This project includes code for fine-tuning and evaluating various transformer models for text summarization. Below are instructions on how to run these files:
Both datasets used "BBC News Dataset" and the "CNN/Daily Mail Dataset" are both available on Kaggle & Huggingface
Each model is fine-tuned and trained separately using the provided datasets (BBC News and CNN/DailyMail) meaning there are 2 different files for the 2 different datasets. The notebook files are named accordingly:
- BART_tuning_BBCNews.ipynb
- BART_tuning_CNN_DailyMail.ipynb
- T5_tuning_BBCNews.ipynb
- T5_tuning_CNN_DailyMail.ipynb
- Pegasus_tuning_BBCNews.ipynb
- Pegasus_tuning_CNN_DailyMail.ipynb
All the notebooks are expected to be run independently and with the datasets associated with the name of the notebook file. The same step can be repeated for all the notebook files and the trained model will be saved as “fine_tuned_’modelname’_’datasetname’”.

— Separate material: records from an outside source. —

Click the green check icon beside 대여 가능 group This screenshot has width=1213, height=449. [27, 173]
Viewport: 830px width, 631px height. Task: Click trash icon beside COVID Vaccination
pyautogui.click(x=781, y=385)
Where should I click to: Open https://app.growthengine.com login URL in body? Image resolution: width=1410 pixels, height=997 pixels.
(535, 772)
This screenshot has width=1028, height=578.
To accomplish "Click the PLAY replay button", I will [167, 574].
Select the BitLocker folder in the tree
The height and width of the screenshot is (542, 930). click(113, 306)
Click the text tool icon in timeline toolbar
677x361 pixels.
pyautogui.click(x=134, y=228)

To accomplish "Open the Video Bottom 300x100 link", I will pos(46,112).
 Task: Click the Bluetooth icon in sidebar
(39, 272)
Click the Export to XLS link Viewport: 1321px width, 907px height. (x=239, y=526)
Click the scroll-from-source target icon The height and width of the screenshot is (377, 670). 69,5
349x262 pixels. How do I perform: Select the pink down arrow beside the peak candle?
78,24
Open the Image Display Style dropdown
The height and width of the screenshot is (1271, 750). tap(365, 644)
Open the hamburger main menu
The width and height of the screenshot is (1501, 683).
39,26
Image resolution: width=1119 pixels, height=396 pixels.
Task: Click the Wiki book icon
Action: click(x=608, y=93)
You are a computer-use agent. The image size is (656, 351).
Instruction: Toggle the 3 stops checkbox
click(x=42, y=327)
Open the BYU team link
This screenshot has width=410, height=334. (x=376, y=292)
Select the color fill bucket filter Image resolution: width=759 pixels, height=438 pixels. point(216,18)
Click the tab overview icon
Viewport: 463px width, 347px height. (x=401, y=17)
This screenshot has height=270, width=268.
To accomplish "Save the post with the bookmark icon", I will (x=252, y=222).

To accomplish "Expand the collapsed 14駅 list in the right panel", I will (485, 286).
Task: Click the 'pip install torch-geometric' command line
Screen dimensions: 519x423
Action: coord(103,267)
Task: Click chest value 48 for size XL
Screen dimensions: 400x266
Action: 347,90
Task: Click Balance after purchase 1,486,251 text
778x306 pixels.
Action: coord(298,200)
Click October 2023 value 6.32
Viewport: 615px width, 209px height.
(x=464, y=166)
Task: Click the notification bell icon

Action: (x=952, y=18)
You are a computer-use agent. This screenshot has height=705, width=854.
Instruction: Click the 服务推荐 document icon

After training, the models can be evaluated using the datasets provided in the test data folder found in the ‘Data’ folder of the artefact. There are already functions set in place to carry out evaluation of all the models on each row of data in the dataset using their ROGUE, BLEU and METEOR scores. The results are then aggregated into the mean values and used for evaluation.
The results can be reproduced by following the steps below:
Follow the instructions above to fine-tune each of the models on both datasets.
Run the evaluation scripts to obtain the performance metrics for each model.
The evaluation results will be saved in a .csv file called ‘final_results.csv’, which can be analyzed and compared using the provided visualization scripts.